• **HOW TO COMPLETE THIS TASK**: According to the text about Aaron Esterson, in what year did he become a psychiatrist?

• **TEXT SHOWN**:
Aaron Esterson (23 September 1923 –15 April 1999) was a British psychiatrist, practising in Glasgow.

He was one of the founders of the Philadelphia Association along with R. D. Laing.  

Born in Glasgow in 1923, Esterson served in the Royal Navy as a wireless operator on a minesweeper during World War II.   After the war, he earned an M.D. from Glasgow University in 1951. He first was a general practitioner, then became a psychiatrist in 1954, after which he practiced in British mental hospitals and psychiatric units.  In 1962, he established a private practice as an existential psychoanalyst and family therapist.

Bibliography 
 Laing, R.D. & Esterson, A. (1958) Collusive Function of Pairing in Analytic Groups, British Journal of Medical Psychology
 Laing, R.D. & Esterson, A. (1964) Sanity, Madness, and the Family: Families of Schizophrenics. Penguin Books.

• **Pixel coordinate grounding data**:
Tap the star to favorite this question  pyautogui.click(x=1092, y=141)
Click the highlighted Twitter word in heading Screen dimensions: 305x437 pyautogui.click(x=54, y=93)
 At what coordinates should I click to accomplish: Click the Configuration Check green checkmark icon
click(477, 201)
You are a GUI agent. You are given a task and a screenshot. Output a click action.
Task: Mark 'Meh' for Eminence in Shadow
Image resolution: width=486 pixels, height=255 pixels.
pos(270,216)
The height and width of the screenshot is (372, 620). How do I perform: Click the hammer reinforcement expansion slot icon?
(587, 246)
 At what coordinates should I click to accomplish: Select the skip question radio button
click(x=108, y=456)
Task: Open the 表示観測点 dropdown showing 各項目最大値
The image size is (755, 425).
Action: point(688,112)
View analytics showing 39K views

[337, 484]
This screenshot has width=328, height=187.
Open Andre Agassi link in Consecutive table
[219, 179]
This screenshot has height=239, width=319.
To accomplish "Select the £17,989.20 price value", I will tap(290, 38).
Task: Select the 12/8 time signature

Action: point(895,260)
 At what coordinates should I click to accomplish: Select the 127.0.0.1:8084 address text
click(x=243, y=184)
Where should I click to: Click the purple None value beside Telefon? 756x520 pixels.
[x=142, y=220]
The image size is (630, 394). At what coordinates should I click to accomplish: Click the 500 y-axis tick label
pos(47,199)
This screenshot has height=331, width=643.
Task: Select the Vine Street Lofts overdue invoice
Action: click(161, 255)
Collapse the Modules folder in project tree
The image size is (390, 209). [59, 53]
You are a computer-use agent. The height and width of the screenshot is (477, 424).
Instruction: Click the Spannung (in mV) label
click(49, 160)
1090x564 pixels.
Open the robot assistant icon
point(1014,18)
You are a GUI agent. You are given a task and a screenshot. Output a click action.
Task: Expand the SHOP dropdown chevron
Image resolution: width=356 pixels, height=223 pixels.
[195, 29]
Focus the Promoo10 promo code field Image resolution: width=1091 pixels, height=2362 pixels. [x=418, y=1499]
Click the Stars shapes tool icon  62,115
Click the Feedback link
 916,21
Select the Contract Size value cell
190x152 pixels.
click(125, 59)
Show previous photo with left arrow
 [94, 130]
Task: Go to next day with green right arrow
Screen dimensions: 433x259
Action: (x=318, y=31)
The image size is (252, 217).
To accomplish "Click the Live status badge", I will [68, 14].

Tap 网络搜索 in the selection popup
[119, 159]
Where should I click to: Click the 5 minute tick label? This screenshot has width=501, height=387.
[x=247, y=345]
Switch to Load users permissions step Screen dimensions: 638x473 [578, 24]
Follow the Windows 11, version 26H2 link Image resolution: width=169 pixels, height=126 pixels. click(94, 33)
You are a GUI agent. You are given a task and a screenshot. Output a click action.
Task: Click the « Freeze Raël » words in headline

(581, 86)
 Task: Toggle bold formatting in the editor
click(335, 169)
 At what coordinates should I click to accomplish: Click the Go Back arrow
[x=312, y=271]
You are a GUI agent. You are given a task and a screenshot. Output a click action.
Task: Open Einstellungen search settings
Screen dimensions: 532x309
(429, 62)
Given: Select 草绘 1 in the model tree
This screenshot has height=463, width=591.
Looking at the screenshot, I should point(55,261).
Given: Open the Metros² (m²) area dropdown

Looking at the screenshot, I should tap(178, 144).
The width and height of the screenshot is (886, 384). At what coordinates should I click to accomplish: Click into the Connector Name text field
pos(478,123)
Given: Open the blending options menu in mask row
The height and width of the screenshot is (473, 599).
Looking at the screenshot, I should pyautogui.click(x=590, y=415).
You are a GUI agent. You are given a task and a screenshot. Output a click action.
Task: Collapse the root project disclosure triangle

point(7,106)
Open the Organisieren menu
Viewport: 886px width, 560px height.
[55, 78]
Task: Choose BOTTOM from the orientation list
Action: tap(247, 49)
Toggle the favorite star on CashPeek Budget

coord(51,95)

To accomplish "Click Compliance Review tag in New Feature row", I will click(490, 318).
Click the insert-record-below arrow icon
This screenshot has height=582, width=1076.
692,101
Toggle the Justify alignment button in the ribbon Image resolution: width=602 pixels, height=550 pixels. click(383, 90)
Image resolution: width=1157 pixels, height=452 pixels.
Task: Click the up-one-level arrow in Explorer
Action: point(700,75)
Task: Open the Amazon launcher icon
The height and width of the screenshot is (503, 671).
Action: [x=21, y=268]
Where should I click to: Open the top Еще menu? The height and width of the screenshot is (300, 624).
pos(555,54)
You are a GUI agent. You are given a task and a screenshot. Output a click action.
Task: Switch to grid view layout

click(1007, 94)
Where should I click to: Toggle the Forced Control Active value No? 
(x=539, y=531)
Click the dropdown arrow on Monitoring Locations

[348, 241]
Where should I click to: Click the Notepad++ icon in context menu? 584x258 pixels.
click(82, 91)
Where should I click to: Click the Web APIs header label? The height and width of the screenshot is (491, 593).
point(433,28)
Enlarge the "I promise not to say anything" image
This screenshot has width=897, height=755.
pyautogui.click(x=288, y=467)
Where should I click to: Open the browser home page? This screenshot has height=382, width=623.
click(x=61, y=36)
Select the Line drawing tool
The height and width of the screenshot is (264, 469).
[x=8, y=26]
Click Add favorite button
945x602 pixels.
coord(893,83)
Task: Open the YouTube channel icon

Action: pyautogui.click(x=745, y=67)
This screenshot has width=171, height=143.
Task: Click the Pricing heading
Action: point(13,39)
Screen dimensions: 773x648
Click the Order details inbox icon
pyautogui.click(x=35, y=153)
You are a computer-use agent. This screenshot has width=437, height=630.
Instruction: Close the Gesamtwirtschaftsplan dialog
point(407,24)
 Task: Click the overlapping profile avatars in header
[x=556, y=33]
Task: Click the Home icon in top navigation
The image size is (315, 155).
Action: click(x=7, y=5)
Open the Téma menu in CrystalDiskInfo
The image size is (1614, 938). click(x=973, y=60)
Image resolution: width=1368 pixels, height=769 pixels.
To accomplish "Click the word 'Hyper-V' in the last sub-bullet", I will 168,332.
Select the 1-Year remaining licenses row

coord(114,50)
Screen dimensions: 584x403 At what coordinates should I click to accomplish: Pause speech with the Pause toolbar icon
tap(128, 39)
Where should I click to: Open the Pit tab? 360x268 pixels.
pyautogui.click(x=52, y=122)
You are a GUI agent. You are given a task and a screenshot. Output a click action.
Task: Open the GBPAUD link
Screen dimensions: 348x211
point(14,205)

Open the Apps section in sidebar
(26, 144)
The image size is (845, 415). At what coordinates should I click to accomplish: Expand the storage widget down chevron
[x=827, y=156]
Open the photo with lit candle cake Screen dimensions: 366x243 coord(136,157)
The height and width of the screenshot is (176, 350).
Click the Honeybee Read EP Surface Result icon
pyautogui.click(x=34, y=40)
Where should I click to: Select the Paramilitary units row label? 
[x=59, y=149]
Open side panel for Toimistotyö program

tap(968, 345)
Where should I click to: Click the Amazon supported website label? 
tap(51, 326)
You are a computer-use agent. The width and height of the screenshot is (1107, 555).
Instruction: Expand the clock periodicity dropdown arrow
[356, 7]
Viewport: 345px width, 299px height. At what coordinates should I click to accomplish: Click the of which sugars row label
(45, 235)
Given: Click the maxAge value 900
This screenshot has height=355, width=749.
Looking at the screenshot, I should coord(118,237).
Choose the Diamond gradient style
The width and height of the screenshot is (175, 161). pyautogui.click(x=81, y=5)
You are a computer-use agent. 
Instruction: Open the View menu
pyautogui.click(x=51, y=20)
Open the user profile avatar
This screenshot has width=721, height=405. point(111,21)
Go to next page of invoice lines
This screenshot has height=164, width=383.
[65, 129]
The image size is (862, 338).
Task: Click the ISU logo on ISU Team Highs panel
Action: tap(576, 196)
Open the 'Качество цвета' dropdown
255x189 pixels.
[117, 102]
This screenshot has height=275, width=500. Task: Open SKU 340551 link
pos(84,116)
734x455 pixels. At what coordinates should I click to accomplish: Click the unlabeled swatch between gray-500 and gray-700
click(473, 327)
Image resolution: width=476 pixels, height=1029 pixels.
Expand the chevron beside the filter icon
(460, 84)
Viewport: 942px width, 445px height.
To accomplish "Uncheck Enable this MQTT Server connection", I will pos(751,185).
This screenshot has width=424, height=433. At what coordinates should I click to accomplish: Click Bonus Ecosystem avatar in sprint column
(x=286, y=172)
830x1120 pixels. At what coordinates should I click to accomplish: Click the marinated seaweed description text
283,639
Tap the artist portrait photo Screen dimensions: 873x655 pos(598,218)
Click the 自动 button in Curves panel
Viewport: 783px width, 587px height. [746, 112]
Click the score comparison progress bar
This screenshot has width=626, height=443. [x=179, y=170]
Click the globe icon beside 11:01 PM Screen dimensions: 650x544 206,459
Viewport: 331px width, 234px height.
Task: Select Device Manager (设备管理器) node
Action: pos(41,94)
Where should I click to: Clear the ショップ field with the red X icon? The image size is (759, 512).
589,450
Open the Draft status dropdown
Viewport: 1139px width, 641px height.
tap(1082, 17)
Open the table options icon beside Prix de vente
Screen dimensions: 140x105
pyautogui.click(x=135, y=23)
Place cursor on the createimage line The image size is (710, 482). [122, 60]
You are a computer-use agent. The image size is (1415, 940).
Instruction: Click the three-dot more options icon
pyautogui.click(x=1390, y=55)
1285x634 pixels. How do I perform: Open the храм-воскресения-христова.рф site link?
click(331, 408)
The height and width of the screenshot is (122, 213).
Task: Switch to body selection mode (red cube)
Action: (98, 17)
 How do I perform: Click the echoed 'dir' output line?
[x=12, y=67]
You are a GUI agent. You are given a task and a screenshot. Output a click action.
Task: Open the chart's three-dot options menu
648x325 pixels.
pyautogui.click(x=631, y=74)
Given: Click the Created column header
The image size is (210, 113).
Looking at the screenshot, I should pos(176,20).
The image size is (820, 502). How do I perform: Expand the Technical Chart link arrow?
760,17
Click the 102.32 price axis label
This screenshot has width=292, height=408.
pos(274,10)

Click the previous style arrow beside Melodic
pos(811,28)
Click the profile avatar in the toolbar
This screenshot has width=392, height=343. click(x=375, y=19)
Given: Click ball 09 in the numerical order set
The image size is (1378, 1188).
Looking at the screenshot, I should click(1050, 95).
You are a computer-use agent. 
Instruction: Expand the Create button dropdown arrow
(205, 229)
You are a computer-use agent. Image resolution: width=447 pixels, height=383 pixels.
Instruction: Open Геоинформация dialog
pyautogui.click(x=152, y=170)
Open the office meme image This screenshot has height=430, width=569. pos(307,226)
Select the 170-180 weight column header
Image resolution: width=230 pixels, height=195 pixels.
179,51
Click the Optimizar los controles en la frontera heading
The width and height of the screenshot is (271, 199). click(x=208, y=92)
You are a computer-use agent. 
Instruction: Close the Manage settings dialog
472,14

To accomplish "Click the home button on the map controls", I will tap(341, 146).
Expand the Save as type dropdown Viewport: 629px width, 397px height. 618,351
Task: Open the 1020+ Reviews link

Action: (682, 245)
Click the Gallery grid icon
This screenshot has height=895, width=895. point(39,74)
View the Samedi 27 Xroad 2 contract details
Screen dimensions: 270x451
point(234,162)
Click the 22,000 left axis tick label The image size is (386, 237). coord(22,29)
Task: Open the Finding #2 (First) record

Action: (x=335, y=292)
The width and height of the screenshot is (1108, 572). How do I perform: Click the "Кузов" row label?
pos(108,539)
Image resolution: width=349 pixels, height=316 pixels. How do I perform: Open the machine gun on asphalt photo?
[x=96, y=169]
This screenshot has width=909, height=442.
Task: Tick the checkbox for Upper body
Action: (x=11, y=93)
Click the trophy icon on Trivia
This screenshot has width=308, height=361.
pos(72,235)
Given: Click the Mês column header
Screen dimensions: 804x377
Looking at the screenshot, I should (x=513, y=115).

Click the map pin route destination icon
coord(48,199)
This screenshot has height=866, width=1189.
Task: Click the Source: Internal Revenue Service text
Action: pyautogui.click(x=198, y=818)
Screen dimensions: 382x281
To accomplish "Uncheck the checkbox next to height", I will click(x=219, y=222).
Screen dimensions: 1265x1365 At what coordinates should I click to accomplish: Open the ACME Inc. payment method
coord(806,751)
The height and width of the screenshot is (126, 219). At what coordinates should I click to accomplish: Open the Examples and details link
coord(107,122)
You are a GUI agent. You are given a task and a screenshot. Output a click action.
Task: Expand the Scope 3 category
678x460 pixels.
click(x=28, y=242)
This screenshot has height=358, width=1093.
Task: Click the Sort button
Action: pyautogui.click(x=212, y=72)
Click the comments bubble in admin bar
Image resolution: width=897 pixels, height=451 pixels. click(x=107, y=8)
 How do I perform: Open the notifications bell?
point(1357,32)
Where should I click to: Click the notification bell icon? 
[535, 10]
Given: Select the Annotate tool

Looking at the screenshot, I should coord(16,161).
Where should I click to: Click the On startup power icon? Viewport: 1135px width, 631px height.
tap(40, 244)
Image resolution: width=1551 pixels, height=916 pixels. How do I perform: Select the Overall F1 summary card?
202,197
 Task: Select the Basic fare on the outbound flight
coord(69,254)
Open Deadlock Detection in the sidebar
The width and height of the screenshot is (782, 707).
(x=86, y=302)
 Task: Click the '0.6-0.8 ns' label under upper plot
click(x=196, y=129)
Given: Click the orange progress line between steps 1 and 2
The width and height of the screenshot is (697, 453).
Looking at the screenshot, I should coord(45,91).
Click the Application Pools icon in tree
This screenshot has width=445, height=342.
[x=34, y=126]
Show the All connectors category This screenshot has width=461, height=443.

• **RESULT OF THIS EXERCISE**: 1954